The world is changing fast and to keep up you need local knowledge with global context.
Counterpoint Value Fund manager Piet Viljoen delves into a host of corporate action taking place across the local bourse. The mining mergers and acquisitions mania has continued, with a twist, as Royal Bafokeng Platinum (RBK) turned down Impala Platinum’s proposed takeover to pursue a deal with competitor Northam Platinum. The Purple Group (owner of Easy Equities) also posted its financial results with the brokerage platform announcing impressive numbers. It remains one of the flagship growth companies on the JSE. Vodacom and Remgro have recently announced a partnership to grow high-flying fibre businesses Vumatel and Dark Fibre Africa. Viljoen unpacks the possible synergies this could create. Lastly, Ascendis Activist Investor Harry Smit’s appointment to the board is discussed to wrap up the conversation. – Justin Rowe-Roberts
On the effects of inflation on growth and value stocks:
The future is uncertain. This is not a forecast but the theory goes that growth stocks and specifically tech stocks are valued by discounting all their future cash flows by a discount rate – which is linked to the interest rate – and the lower the interest rate is, the higher the present value of those cash flows is. Value stocks are valued the same way. The difference is that with value stocks, the cash flows sit in the immediate future. Most value stocks don’t have a long runway of growth ahead of them. So, you are only discounting three, four or five years’ worth of cash flows; whereas, with stocks like Microsoft or Apple, you might be discounting 20, 30 or 40 years of cash flows. If you do that with a low interest rate, it gives you a big present value. If this interest rate were to increase, however, it brings down that present value quite dramatically. With a value company or a value stock, where the cash flows are right here in front of the next few years, any change in the interest rate you used to discount those shows make almost no difference to the present value of those cash flows. The theory goes that the value of growth stocks are highly linked to interest rates. The lower they are, the higher the value of growth stocks. As interest rates increase, all else being equal, the valuations in those stocks might decline. It’s too early to tell whether that’s going to work out in practice because interest rates have not really gone up despite US inflation at 6.2%. Ten-year yields in the US are still at 1.5% and short rates are hovering around zero. So, inflation’s gone up a lot. It looks like it’s not transitory but interest rates are still at the grassroots level.
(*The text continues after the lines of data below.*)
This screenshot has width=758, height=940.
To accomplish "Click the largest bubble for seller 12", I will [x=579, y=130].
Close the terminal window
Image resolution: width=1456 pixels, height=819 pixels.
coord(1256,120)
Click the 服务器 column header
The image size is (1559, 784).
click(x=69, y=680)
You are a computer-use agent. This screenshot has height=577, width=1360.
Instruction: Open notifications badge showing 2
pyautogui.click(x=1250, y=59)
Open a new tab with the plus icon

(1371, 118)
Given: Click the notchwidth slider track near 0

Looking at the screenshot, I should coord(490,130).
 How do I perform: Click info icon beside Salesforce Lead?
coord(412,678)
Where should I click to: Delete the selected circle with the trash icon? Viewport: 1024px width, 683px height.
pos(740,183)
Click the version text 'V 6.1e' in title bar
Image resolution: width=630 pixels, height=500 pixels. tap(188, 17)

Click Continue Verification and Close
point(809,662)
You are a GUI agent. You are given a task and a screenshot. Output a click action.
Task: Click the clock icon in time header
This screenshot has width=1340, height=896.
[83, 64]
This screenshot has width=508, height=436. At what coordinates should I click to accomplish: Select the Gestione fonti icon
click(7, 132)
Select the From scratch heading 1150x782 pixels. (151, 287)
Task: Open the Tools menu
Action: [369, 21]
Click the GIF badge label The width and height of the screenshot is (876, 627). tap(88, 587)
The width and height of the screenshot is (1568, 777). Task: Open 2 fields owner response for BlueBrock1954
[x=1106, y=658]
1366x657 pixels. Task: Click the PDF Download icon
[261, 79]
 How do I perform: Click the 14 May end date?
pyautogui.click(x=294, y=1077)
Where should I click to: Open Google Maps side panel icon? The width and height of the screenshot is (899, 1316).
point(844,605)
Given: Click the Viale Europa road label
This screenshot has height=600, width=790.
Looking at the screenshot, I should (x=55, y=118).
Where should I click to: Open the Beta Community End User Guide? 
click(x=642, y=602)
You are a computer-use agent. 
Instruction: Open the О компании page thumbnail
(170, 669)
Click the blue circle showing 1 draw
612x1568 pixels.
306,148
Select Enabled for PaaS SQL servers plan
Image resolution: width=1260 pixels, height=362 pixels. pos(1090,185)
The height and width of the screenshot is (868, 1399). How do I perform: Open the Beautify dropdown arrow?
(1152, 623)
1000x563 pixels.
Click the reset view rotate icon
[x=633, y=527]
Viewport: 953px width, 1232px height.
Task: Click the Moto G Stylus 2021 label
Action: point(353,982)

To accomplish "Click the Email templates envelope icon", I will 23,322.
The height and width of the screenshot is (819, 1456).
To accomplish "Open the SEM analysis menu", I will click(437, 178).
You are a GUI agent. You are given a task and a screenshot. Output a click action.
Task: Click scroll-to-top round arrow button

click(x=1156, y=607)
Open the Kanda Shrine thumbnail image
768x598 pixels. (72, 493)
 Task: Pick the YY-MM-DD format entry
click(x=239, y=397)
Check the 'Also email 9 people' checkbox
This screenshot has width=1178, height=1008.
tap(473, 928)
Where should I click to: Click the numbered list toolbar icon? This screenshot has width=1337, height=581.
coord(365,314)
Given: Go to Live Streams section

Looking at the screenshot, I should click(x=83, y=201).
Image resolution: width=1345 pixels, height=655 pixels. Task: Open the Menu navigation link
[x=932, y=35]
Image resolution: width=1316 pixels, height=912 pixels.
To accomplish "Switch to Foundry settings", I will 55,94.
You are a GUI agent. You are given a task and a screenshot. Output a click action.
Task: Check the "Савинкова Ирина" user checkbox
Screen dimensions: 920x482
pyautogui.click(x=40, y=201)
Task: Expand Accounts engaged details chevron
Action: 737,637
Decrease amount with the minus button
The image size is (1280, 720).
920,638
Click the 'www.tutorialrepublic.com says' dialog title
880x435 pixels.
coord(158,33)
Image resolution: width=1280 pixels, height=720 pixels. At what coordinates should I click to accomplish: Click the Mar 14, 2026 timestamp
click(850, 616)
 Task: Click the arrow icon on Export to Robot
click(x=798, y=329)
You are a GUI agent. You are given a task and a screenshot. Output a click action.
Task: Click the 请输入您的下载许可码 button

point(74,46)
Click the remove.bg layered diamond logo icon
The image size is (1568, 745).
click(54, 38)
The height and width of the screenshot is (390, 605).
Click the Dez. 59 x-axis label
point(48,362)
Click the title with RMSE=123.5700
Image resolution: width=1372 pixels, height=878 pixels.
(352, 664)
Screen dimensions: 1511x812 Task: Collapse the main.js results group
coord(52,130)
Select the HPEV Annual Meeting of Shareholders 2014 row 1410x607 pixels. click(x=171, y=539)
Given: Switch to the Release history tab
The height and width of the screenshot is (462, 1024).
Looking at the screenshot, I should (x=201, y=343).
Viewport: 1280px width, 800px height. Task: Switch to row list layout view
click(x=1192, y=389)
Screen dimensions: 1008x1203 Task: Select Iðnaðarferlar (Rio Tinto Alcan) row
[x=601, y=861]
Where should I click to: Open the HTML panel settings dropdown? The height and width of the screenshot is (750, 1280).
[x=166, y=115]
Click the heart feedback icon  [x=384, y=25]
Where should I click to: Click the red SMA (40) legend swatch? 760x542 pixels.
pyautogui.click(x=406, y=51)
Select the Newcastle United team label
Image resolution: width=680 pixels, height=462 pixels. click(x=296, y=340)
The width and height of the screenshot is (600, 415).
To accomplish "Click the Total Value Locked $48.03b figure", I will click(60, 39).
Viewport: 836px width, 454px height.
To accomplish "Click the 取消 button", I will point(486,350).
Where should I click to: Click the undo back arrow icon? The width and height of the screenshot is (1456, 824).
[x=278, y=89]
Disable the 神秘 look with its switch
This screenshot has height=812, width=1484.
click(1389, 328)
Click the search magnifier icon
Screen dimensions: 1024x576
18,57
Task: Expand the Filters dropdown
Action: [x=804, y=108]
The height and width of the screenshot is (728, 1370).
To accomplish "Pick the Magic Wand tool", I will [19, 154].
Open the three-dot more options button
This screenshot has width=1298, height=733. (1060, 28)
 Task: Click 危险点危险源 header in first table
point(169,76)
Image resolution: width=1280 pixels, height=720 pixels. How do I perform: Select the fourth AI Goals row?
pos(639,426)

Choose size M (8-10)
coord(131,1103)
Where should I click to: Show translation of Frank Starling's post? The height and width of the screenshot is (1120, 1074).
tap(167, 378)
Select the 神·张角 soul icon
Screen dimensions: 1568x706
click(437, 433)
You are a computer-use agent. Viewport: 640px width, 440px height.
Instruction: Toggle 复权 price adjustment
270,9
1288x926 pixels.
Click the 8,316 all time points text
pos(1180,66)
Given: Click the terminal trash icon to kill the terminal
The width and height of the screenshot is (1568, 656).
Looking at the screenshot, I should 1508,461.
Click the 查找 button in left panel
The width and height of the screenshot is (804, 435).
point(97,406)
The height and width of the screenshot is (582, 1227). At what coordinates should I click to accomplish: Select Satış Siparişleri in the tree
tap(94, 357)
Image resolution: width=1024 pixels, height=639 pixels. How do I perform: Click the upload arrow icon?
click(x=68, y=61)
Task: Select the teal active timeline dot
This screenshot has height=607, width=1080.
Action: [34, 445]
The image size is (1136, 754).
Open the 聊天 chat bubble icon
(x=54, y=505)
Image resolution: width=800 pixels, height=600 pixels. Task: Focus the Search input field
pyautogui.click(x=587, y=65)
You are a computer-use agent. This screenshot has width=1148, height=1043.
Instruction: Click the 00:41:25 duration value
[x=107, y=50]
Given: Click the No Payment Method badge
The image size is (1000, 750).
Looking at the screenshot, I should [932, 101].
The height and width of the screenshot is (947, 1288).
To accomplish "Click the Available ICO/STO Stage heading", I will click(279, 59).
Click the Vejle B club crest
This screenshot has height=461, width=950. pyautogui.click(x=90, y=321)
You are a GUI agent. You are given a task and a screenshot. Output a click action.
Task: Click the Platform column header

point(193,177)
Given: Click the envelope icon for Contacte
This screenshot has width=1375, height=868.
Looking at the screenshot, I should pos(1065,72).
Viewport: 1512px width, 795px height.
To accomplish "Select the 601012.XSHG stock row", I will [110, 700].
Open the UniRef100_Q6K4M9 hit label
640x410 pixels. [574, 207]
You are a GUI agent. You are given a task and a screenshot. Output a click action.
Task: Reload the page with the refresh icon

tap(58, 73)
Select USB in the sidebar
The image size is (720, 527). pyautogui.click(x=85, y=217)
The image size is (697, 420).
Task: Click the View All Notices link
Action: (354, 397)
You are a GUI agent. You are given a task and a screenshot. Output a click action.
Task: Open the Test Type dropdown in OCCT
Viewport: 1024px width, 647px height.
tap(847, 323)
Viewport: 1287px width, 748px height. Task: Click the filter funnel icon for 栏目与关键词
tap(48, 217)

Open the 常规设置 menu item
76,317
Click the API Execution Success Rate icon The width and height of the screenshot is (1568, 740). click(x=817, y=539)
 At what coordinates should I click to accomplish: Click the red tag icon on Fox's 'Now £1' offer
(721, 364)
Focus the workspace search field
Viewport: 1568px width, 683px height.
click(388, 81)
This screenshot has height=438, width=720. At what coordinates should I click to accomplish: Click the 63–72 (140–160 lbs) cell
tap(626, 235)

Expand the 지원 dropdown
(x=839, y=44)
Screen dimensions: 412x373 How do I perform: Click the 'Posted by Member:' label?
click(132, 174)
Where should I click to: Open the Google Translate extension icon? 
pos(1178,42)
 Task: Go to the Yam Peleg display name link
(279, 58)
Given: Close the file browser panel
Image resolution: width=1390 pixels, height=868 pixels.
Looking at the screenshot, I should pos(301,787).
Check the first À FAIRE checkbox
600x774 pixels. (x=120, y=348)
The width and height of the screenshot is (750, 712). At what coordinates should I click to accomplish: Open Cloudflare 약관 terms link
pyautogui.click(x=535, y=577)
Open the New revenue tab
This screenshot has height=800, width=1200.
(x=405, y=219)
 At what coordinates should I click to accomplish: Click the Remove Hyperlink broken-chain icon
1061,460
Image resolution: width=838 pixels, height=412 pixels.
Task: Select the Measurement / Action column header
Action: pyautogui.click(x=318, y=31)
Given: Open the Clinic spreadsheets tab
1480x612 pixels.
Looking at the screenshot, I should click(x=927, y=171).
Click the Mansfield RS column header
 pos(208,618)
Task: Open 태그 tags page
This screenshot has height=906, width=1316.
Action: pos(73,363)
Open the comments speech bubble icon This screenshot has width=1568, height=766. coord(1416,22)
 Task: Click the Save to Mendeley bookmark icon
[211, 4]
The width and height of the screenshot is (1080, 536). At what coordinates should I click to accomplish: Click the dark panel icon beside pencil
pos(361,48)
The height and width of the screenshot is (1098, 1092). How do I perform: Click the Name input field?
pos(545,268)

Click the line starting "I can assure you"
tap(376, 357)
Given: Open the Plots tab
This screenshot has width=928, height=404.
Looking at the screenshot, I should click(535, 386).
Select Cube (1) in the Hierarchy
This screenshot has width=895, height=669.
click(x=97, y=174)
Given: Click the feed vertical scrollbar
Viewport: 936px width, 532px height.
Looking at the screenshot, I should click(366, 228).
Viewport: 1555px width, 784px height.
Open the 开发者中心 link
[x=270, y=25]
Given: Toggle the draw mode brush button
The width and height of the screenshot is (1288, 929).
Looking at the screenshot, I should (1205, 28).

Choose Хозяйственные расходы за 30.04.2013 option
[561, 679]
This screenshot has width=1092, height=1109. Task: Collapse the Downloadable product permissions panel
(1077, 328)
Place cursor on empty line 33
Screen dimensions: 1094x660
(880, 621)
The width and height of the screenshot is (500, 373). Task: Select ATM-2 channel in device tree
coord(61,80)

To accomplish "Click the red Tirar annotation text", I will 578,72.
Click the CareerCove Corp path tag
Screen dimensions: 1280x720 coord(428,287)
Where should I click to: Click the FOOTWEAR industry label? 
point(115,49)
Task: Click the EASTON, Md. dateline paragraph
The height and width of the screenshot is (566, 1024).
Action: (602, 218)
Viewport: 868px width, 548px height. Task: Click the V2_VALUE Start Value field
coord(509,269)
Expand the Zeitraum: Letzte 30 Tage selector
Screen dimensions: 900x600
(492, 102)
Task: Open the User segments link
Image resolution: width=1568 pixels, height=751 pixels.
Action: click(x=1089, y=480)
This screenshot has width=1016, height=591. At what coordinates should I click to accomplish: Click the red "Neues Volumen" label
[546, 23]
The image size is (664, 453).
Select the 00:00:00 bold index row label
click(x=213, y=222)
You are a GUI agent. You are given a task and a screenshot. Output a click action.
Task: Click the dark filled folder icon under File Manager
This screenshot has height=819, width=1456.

On the corporate action in the mining sector:
I believe what’s happening here is that there is a fight for resources. I think platinum companies see the need for the metal they produce increasing over the long term. Impala has a reasonably short life of mines, whereas RBP has just developed a couple of new mines that have a longer life and more reserves. They lie adjacent to Impala. In fact, Impala mines on RBP ground. They’re so close to each other. There are also issues with the smelters; there is capacity there, so there is a lot of synergy between Impala and RBP, whereas with Northam, there is no synergy. I guess they just want to use the cash they have on hand on the balance sheet because that’s been generating a lot of cash, like all the platinum companies over the past while. It seems they just want to stop Impala from getting hold of RBP and have taken out all of Royal Bafokeng Holdings 32% stake. That means they don’t have to make an offer to all the other shareholders, which leaves them out in the cold. It’s a very interesting situation developing there. I do think the signs are starting to happen. It’s still early days – it’s not there yet – but the signs [are that] the stock is up and with this corporate activity heating up in the platinum sector, that maybe valuations are starting to become a bit full. But as I said, I think it’s still early in the cycle. It’s not yet at the top of cycle.
On Purple Group’s financials:
It’s a fantastic business. It has made investing in the stock market accessible for a lot of people. It’s made it easy. They’re trying to do the same with property, which I think is fantastic. What Charles Savage and his team have achieved there is fantastic. The problem I have as an investor is that at R2.50 a share, you’re paying for a lot of what they still are going to be doing. I think [this] will be good things over the next few years but you’re already paying for that. So, I don’t see value in the stock market price. It’s a highly valuable business. It’s a great business. I’m just not sure it’s a great investment at this point.